Collect every line in the lines below that contains the string "pyautogui", matching case exactly, and copy each one out in full.

━━ Dataset records ━━

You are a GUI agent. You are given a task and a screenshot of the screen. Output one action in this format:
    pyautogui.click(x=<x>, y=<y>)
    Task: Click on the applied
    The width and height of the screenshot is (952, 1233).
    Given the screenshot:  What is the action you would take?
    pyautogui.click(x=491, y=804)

━━━
━━ Dataset records ━━

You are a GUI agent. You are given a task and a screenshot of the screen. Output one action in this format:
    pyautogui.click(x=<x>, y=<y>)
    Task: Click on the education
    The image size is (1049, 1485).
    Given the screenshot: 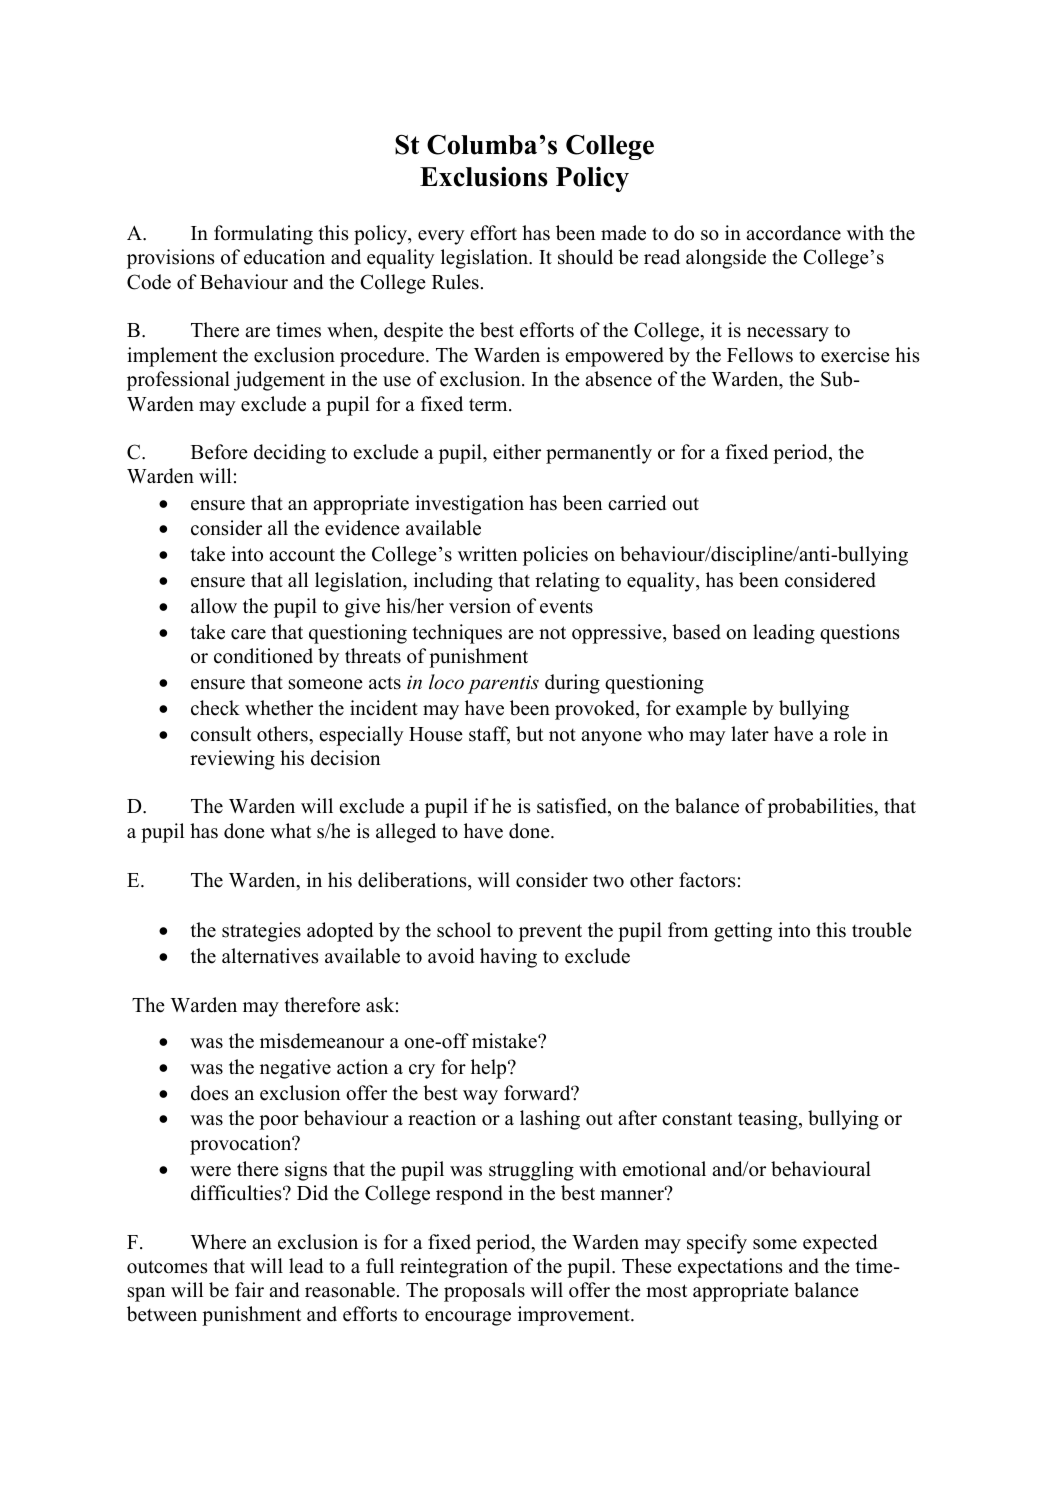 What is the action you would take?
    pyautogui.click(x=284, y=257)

━━━

> Result of the exercise
    pyautogui.click(x=<x>, y=<y>)
    pyautogui.click(x=491, y=804)
    pyautogui.click(x=<x>, y=<y>)
    pyautogui.click(x=284, y=257)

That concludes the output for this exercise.